WORK INSTRUCTION
Each line of the records is to be returned verbatim, with the images omitted.

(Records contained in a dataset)
* * * * *

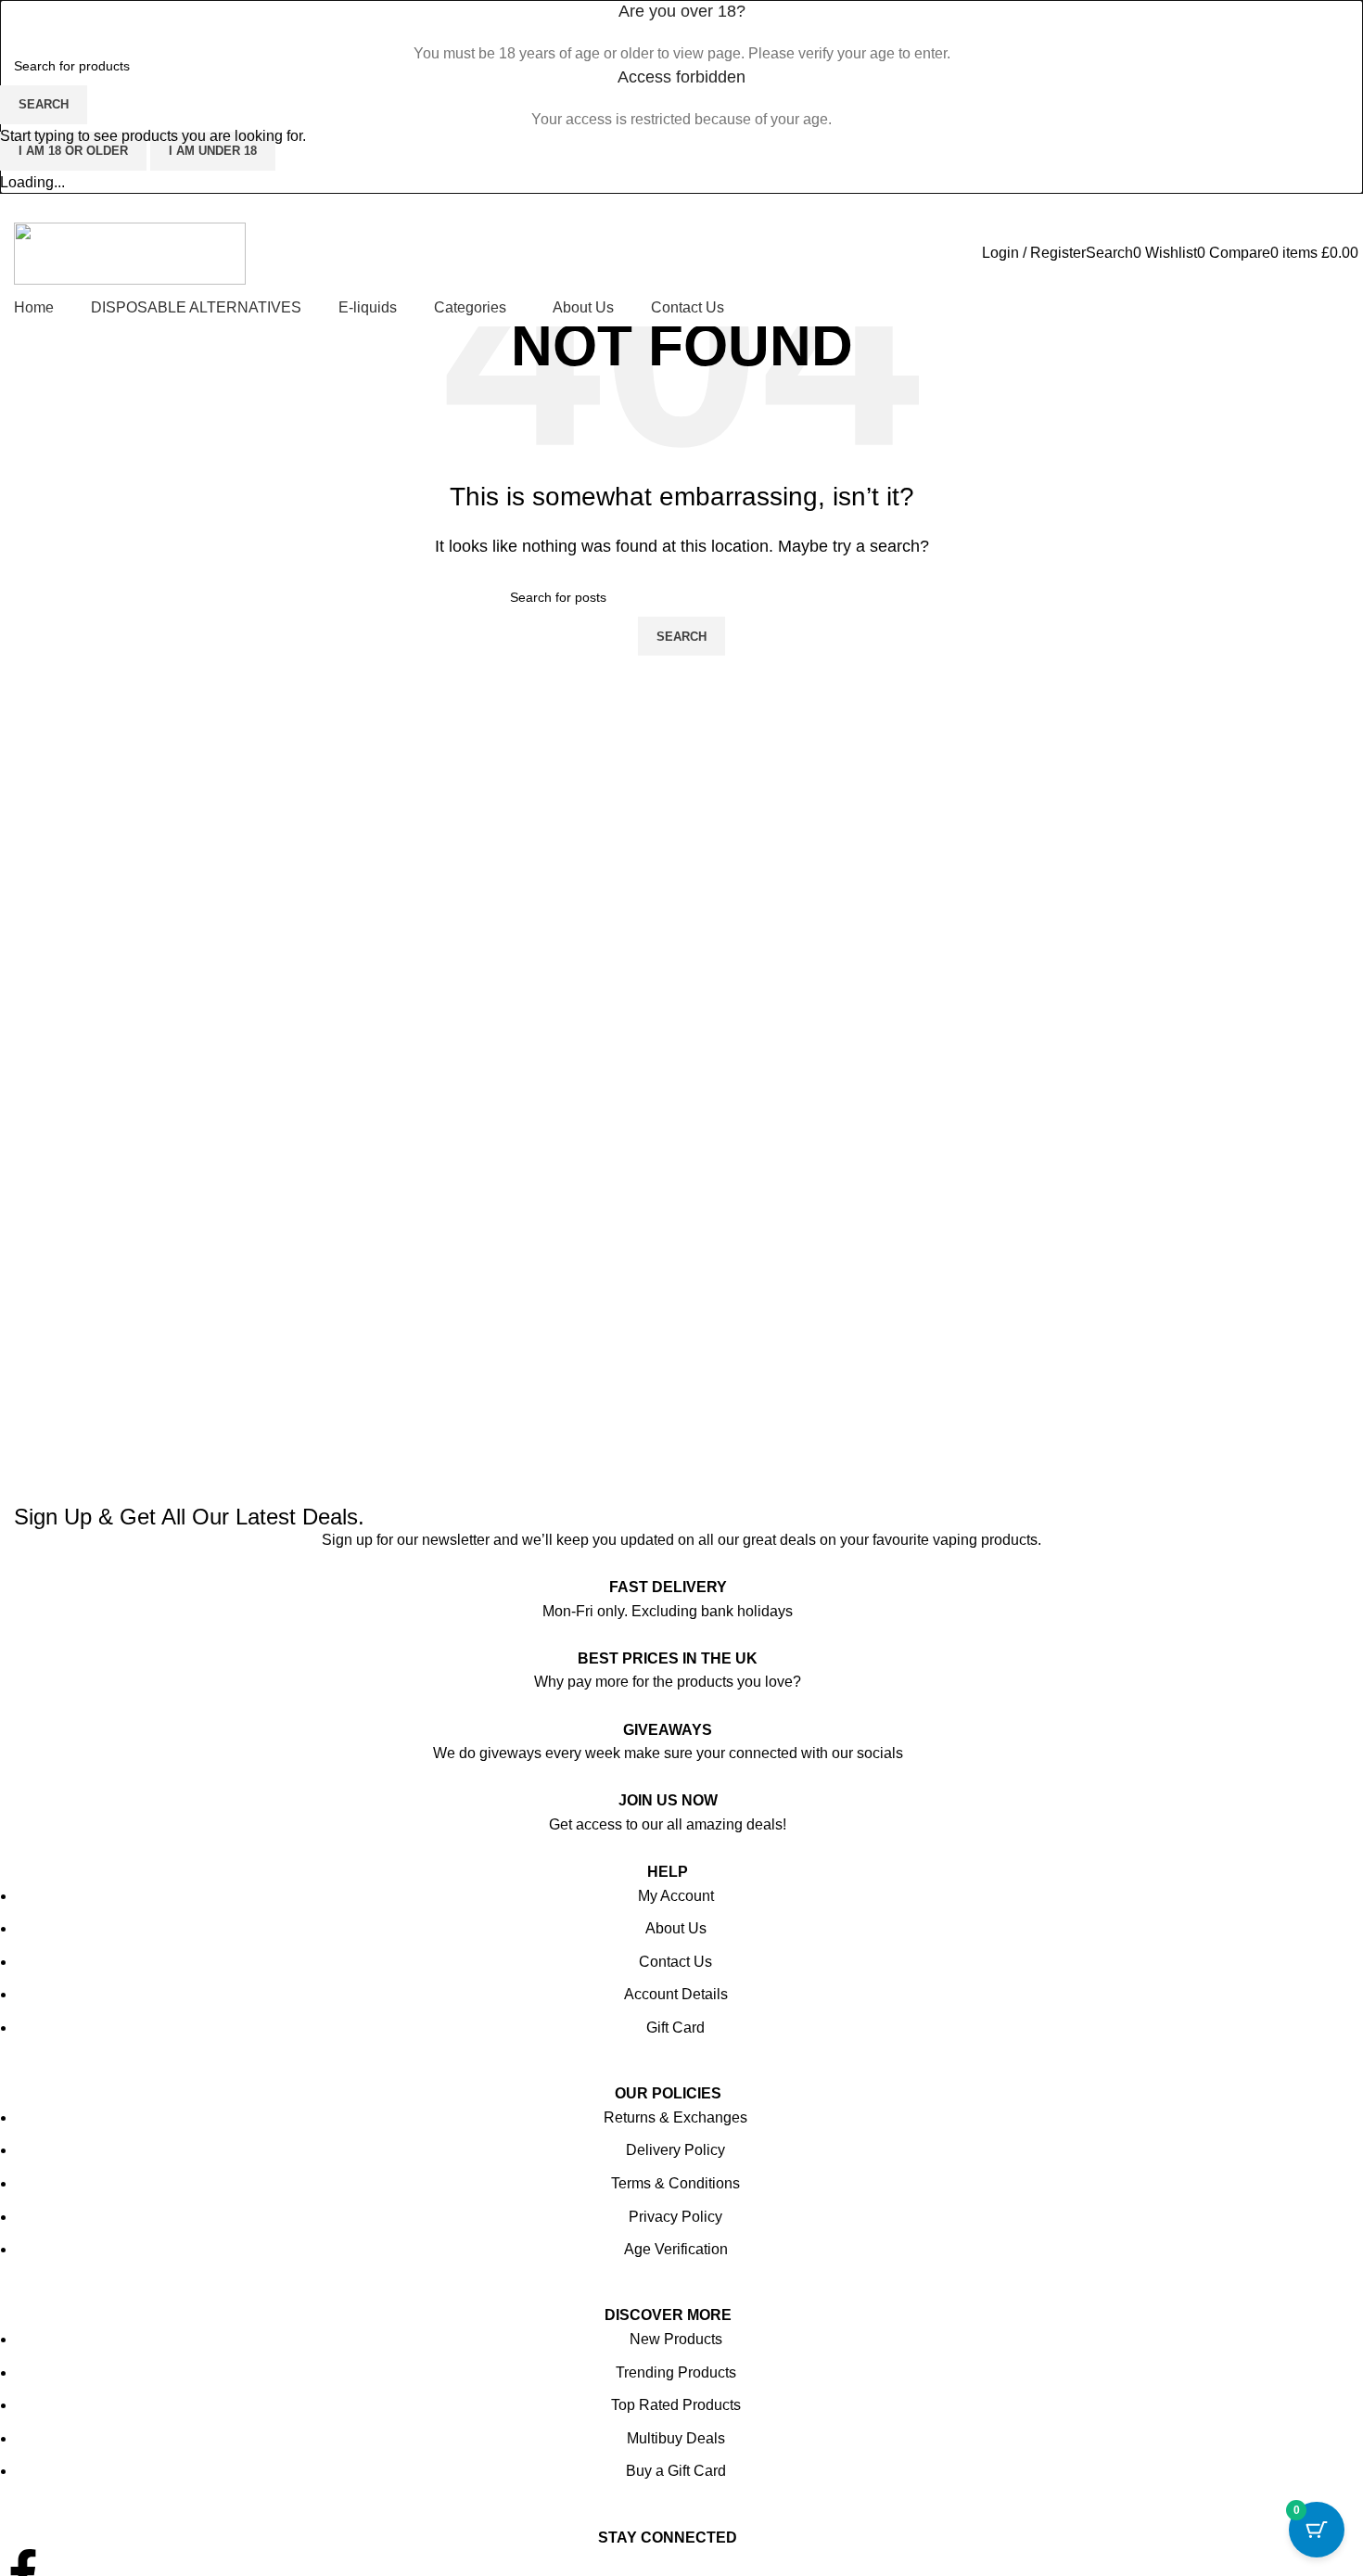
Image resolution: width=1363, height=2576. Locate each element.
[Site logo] (130, 252)
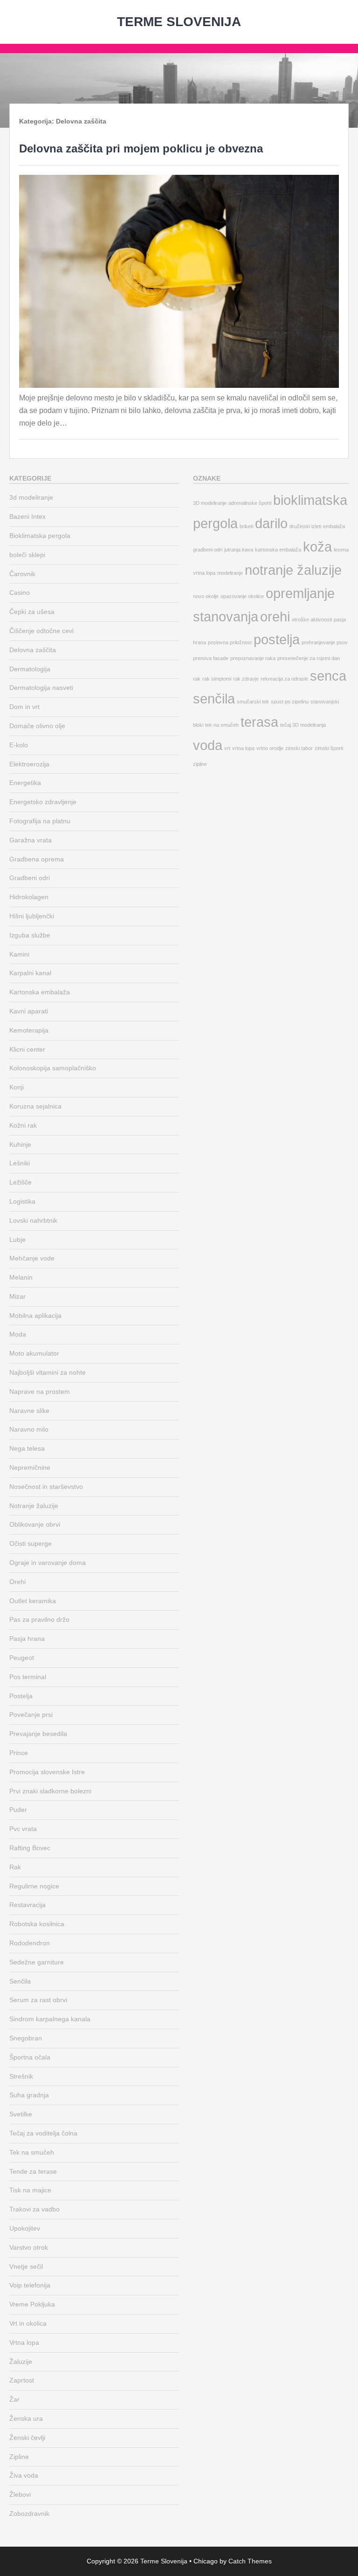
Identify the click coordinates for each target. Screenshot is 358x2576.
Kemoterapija (28, 1030)
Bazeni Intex (27, 516)
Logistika (22, 1201)
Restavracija (27, 1904)
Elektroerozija (29, 764)
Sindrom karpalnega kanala (49, 2019)
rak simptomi (216, 679)
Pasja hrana (27, 1638)
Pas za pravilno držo (39, 1619)
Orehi (17, 1581)
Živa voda (23, 2475)
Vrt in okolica (28, 2323)
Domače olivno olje (37, 726)
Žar (14, 2399)
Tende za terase (33, 2171)
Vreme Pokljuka (32, 2304)
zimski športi (329, 748)
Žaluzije (20, 2361)
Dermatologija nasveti (41, 687)
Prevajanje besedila (38, 1733)
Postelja (21, 1696)
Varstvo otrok (28, 2247)
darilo (271, 523)
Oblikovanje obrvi (34, 1524)
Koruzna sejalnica (35, 1106)
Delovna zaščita (32, 650)
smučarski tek (253, 701)
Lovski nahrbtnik (33, 1220)
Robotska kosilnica (36, 1924)
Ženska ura (26, 2418)
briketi (246, 526)
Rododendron (29, 1943)
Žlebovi (20, 2494)
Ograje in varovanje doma (47, 1562)
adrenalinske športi (249, 503)
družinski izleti (305, 526)
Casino (19, 592)
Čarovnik (22, 574)
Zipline (19, 2456)
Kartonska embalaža (39, 992)
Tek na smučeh (31, 2152)
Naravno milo (28, 1429)
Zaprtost (21, 2380)
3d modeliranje (31, 497)
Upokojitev (24, 2228)
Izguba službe (29, 935)
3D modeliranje (210, 503)
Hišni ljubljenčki (31, 916)
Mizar (17, 1296)
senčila (214, 698)
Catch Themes (250, 2561)
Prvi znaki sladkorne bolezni (50, 1791)
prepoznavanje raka (252, 658)
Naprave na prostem (39, 1391)
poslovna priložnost (230, 642)
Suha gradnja (29, 2095)
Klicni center (27, 1049)
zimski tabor (299, 748)
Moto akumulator (34, 1353)
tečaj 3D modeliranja (303, 725)
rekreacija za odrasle (284, 679)
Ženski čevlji (27, 2437)
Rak (15, 1867)
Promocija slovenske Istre (47, 1772)
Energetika (25, 782)
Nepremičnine (29, 1467)
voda (207, 745)
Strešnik (21, 2076)
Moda (17, 1334)
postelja (277, 639)
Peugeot (21, 1657)
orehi (275, 616)
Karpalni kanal (30, 973)
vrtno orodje (269, 748)
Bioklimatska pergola (39, 535)
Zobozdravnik (29, 2513)
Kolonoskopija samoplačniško (52, 1068)
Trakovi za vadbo (34, 2209)
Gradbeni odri (29, 878)
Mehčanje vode (32, 1258)
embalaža (334, 526)
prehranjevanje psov (325, 642)
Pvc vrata (23, 1828)
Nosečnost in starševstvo (46, 1486)
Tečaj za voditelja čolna (43, 2133)
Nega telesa (27, 1448)
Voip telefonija (29, 2285)
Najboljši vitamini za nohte (47, 1372)
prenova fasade (210, 658)
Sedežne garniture (36, 1962)
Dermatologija (29, 669)
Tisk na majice (30, 2190)
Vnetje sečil (26, 2266)
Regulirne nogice (34, 1886)
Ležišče (20, 1182)
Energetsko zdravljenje (42, 802)
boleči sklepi (27, 554)
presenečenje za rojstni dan (308, 658)
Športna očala (29, 2057)
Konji (16, 1087)
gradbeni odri (207, 549)
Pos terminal (27, 1677)
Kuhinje (20, 1144)
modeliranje (230, 573)
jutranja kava (238, 549)
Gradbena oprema (36, 859)
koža (317, 546)
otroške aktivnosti (312, 619)
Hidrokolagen (28, 897)
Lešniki (19, 1163)
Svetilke (20, 2114)
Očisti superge (30, 1543)
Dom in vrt (24, 706)
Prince (18, 1752)
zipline (200, 764)
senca (328, 675)
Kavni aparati (28, 1011)
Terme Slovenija (179, 21)
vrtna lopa (243, 748)
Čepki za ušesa (32, 611)
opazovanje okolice (242, 596)
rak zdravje (246, 679)
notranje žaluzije (293, 570)
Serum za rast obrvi (38, 2000)
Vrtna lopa (24, 2342)
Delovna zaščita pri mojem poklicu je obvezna (141, 148)
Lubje (17, 1239)
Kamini (19, 954)
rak (196, 679)
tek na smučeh (222, 725)
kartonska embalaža (278, 549)
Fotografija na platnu (39, 821)
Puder (18, 1809)
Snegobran (25, 2038)
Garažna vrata (30, 840)
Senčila (20, 1981)
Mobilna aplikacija (35, 1315)
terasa (259, 722)
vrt (227, 748)
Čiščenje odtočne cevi (41, 630)
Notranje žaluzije (33, 1505)
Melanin (21, 1277)
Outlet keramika (32, 1601)
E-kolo (18, 745)
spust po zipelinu (290, 701)
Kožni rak (23, 1125)
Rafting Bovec (29, 1848)
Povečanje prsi (31, 1714)
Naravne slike (29, 1410)
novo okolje (206, 596)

* * * * *

EXERCISE ANSWER
Image resolution: width=1363, height=2576. Locate each element.
[Site logo] (130, 252)
Identify the click coordinates for each target. Screenshot is 358x2576.
Kemoterapija (28, 1030)
Bazeni Intex (27, 516)
Logistika (22, 1201)
Restavracija (27, 1904)
Elektroerozija (29, 764)
Sindrom karpalnega kanala (49, 2019)
rak simptomi (216, 679)
Pasja hrana (27, 1638)
Pas za pravilno držo (39, 1619)
Orehi (17, 1581)
Živa voda (23, 2475)
Vrt in okolica (28, 2323)
Domače olivno olje (37, 726)
Žar (14, 2399)
Tende za terase (33, 2171)
Vreme Pokljuka (32, 2304)
zimski športi (329, 748)
Žaluzije (20, 2361)
Dermatologija nasveti (41, 687)
Prevajanje besedila (38, 1733)
Postelja (21, 1696)
Varstvo otrok (28, 2247)
darilo (271, 523)
Oblikovanje obrvi (34, 1524)
Koruzna sejalnica (35, 1106)
Delovna zaščita (32, 650)
smučarski tek (253, 701)
Lovski nahrbtnik (33, 1220)
Robotska kosilnica (36, 1924)
Ženska ura (26, 2418)
briketi (246, 526)
Rododendron (29, 1943)
Žlebovi (20, 2494)
Ograje in varovanje doma (47, 1562)
adrenalinske športi (249, 503)
družinski izleti (305, 526)
Casino (19, 592)
Čarovnik (22, 574)
Zipline (19, 2456)
Kartonska embalaža (39, 992)
Tek na smučeh (31, 2152)
Naravno milo (28, 1429)
Zaprtost (21, 2380)
3d modeliranje (31, 497)
Upokojitev (24, 2228)
Izguba službe (29, 935)
3D modeliranje (210, 503)
Hišni ljubljenčki (31, 916)
Mizar (17, 1296)
senčila (214, 698)
Catch Themes (250, 2561)
Prvi znaki sladkorne bolezni (50, 1791)
prepoznavanje raka (252, 658)
Naprave na prostem (39, 1391)
poslovna priložnost (230, 642)
Suha gradnja (29, 2095)
Klicni center (27, 1049)
zimski tabor (299, 748)
Moto akumulator (34, 1353)
tečaj 3D modeliranja (303, 725)
rekreacija za odrasle (284, 679)
Ženski čevlji (27, 2437)
Rak (15, 1867)
Promocija slovenske Istre (47, 1772)
Energetika (25, 782)
Nepremičnine (29, 1467)
voda (207, 745)
Strešnik (21, 2076)
Moda (17, 1334)
postelja (277, 639)
Peugeot (21, 1657)
orehi (275, 616)
Karpalni kanal (30, 973)
vrtno orodje (269, 748)
Bioklimatska pergola (39, 535)
Zobozdravnik (29, 2513)
Kolonoskopija samoplačniško (52, 1068)
Trakovi za vadbo (34, 2209)
Gradbeni odri (29, 878)
Mehčanje vode (32, 1258)
embalaža (334, 526)
prehranjevanje psov (325, 642)
Pvc vrata (23, 1828)
Nosečnost in starševstvo (46, 1486)
Tečaj za voditelja čolna (43, 2133)
Nega telesa (27, 1448)
Voip telefonija (29, 2285)
Najboljši vitamini za nohte (47, 1372)
prenova fasade (210, 658)
Sedežne garniture (36, 1962)
Dermatologija (29, 669)
Tisk na majice (30, 2190)
Vnetje sečil (26, 2266)
Regulirne nogice (34, 1886)
Ležišče (20, 1182)
Energetsko zdravljenje (42, 802)
boleči sklepi (27, 554)
presenečenje za rojstni dan (308, 658)
Športna očala (29, 2057)
Konji (16, 1087)
gradbeni odri (207, 549)
Pos terminal (27, 1677)
Kuhinje (20, 1144)
modeliranje (230, 573)
jutranja kava (238, 549)
Gradbena oprema (36, 859)
koža (317, 546)
otroške aktivnosti (312, 619)
Hidrokolagen (28, 897)
Lešniki (19, 1163)
Svetilke (20, 2114)
Očisti superge (30, 1543)
Dom in vrt (24, 706)
Prince (18, 1752)
zipline (200, 764)
senca (328, 675)
Kavni aparati (28, 1011)
Terme Slovenija (179, 21)
vrtna lopa (243, 748)
Čepki za ušesa (32, 611)
opazovanje okolice (242, 596)
rak zdravje (246, 679)
notranje žaluzije (293, 570)
Serum za rast obrvi (38, 2000)
Vrtna lopa (24, 2342)
Delovna zaščita pri mojem poklicu je obvezna (141, 148)
Lubje (17, 1239)
Kamini (19, 954)
rak (196, 679)
tek na smučeh (222, 725)
kartonska embalaža (278, 549)
Fotografija na platnu (39, 821)
Puder (18, 1809)
Snegobran (25, 2038)
Garažna vrata (30, 840)
Senčila (20, 1981)
Mobilna aplikacija (35, 1315)
terasa (259, 722)
vrt (227, 748)
Čiščenje odtočne cevi (41, 630)
Notranje žaluzije (33, 1505)
Melanin (21, 1277)
Outlet keramika (32, 1601)
E-kolo (18, 745)
spust po zipelinu (290, 701)
Kožni rak (23, 1125)
Rafting Bovec (29, 1848)
Povečanje prsi (31, 1714)
Naravne slike (29, 1410)
novo okolje (206, 596)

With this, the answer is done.